Wisconsin’s 44 active mines account for nearly half the nation’s total installed frac sand capacity, according to Thomas P. Jacob, a senior research analyst in IHS Markit’s upstream research division. In the realm of frac sand mining, the Badger State is undisputed king. The quartz-rich northern white sand sourced within its borders–and to a much lesser degree, neighboring Minnesota and Illinois–has long demanded a premium price in shale plays. “Its physical properties make northern white ideal for well stimulation,” he says.
At any point in time, odds are that unit trains being loaded with the “good stuff” at central Wisconsin mining facilities are destined to ride the rails for the long haul south to the Permian Basin–far and away the biggest frac sand consuming market.
Industry metrics indicate that Permian proppant intensities now are averaging on the order of 1,900 pounds (nearly 1 ton), but are as high as 5,000 pounds (2.5 tons) per lateral foot. A run-of-the-mill Wolfcamp horizontal consumes 12 million-14.5 million pounds (6,000-7,250 tons) of proppant, requiring a logistics infrastructure on the scale of 300 truckloads to service a single well. Given the efficiencies of multiwell pad operations, a single frac crew can place down hole 6 million pounds or more of sand a day, emptying 130 dry bulk trailers every 24 hours.
Production also is upsized, with operators reporting initial daily production rates as great as 5,300 barrels of oil equivalent from Wolfcamp wells. “A horizontal well in 2017 is not what a horizontal well was in 2014,” Jacob states. “Well productivities are much higher. A lot of that has to do with do with high-grading. Companies have been targeting their best acreage in the best parts of the plays. But it also has to do with process and technological innovations made out of necessity to get the most out of every well.”
The most apparent innovations are related to lateral length and completion design. “There is a clear positive correlation between proppant volume and well productivity,” Jacob says, noting that U.S. proppant consumption set a record this year, and is expected to blow right past that historic peak next year. Longer laterals, denser frac stage spacing/higher stage counts, and increased proppant intensities per stage are driving proppant consumption growth and resulting in what he describes as “a lot longer and bigger wells in the best parts of the plays.”
King Of Demand
These trends are particularly evident in the stacked tight oil plays in the Delaware and Midland sub-basins, Jacob observes, distinguishing the Permian as the reigning king of frac sand demand. By IHS Markit estimates, he says West Texas accounts for 37 percent of all U.S. proppant demand, putting away more sand every day than the next two largest consuming basins–the Eagle Ford and Marcellus/Utica–combined.

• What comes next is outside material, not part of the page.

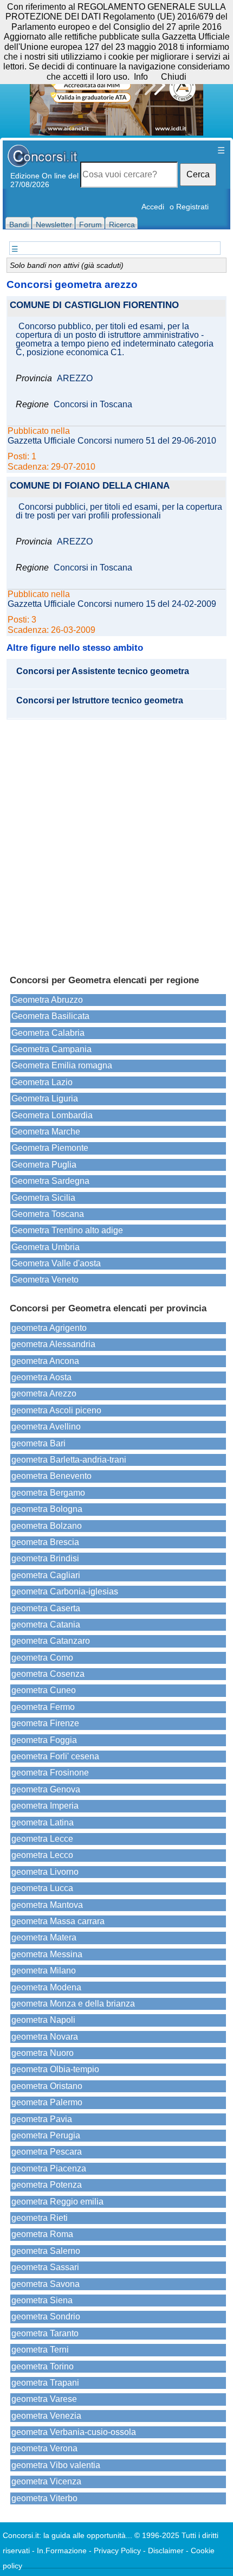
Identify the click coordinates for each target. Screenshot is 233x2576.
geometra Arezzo (43, 1393)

The logistical catch is that Google Maps shows that 1,313 miles lie between Chippewa County, Wi., and Midland County, Tx. A cardinal rule in logistics management is that the supply chain grows increasingly complicated the longer it stretches, the more volume it must deliver, and the faster it must move. So how much demand pull is at the end of the line in the West Texas, and how quickly are Permian horizontals churning through frac sand supplies?
Given increasing well sizes and proppant densities, IHS Markit estimates that Delaware and Midland basin operators will consume 50 billion pounds of proppant this year–doubling 2016’s total and quadrupling 2014’s gross amount (Figure 1). That breaks down to 137 million pounds (68,500 tons), or the equivalent of more than 600 railcars (four standard 150-car unit trains) worth of sand every day of the year.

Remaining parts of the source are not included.